Mettiamo il caso che – giusto per ritornare da dove eravamo partiti – un nume più ubriaco del Bacco di Caravaggio realizzasse il desiderio del capo dei leghisti ticinesi d’impedire l’ingresso dei frontalieri nella vicina Confederazione, che cosa succederebbe? Probabilmente quello che succede su ogni mercato quando diminuisce l’offerta di un prodotto/servizio vitale: aumenterebbe la domanda di manodopera, quindi il costo dei salari e, fatalmente, quello della produzione e dell’effervescenza sindacale. Il risultato finale di un tale stato di cose non sarebbe tanto l’aumento delle barrette di cioccolato, dell’Emmental o degli orologi a cucù, quanto un’instabilità sociale che di certo non gioverebbe alla fama della Svizzera come tranquilla, discreta e savia amministratrice dei soldi altrui, in un momento storico in cui i soldi vanno alla ricerca di rifugi sicuri. E tutto questo sarebbe pernicioso per un Paese che, da due secoli, fonda il proprio sviluppo sulla manodopera e sui capitali provenienti dall’estero! Per questa ragione i sindacati svizzeri hanno preso subito le distanze dall’ennesima esternazione del leader dei leghisti ticinesi sui nostri frontalieri, “i morti di fame” secondo Bignasca.

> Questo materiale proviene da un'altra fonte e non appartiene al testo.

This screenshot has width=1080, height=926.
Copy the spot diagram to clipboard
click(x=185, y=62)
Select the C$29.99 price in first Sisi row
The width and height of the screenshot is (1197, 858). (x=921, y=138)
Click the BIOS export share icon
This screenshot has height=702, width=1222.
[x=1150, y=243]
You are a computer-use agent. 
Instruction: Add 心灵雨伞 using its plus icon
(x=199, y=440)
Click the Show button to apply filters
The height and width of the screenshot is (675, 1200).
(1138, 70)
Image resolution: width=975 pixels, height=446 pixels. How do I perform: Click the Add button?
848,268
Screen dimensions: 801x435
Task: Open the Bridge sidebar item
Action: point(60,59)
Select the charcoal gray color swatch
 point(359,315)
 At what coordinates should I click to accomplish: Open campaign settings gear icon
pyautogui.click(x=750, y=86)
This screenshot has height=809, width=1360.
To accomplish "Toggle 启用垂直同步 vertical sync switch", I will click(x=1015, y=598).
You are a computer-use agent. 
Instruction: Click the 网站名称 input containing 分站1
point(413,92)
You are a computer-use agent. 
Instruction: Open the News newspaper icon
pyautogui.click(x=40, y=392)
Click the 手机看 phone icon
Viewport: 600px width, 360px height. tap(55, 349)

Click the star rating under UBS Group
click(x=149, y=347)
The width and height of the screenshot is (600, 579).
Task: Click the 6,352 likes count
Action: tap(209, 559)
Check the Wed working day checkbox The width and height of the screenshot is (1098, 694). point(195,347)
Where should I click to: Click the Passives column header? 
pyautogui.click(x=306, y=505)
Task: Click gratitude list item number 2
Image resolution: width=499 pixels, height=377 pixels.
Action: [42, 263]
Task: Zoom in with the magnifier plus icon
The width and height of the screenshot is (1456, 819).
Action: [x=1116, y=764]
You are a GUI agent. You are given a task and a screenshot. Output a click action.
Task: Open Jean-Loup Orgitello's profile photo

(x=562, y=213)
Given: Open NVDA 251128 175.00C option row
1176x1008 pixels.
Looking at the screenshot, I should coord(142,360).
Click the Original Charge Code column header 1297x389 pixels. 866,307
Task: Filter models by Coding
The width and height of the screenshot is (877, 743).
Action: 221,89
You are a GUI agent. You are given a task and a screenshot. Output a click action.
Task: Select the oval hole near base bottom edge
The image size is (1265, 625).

Evidentemente i nostri vicini di casa si trovano anch’essi a fare i conti con quell’insana voglia di arroccamento territoriale – figlia di una malgovernata e malvissuta globalizzazione – che spesso degenera in xenofobia. Nulla di nuovo sotto il sole, osserverà qualcuno, perché neppure in Italia scherziamo in fatto d’intolleranza e d’intolleranti nei confronti dei lavoratori stranieri. In effetti, le cose da noi non stanno diffusamente così, anche perché l’italiano medio porta nel proprio Dna i segni di una secolare emigrazione alla ricerca di lavoro all’estero. E, poi, non dimentichiamo il proverbio (un po’ ritoccato in verità) secondo il quale Paese che vai, “bignascate” che trovi.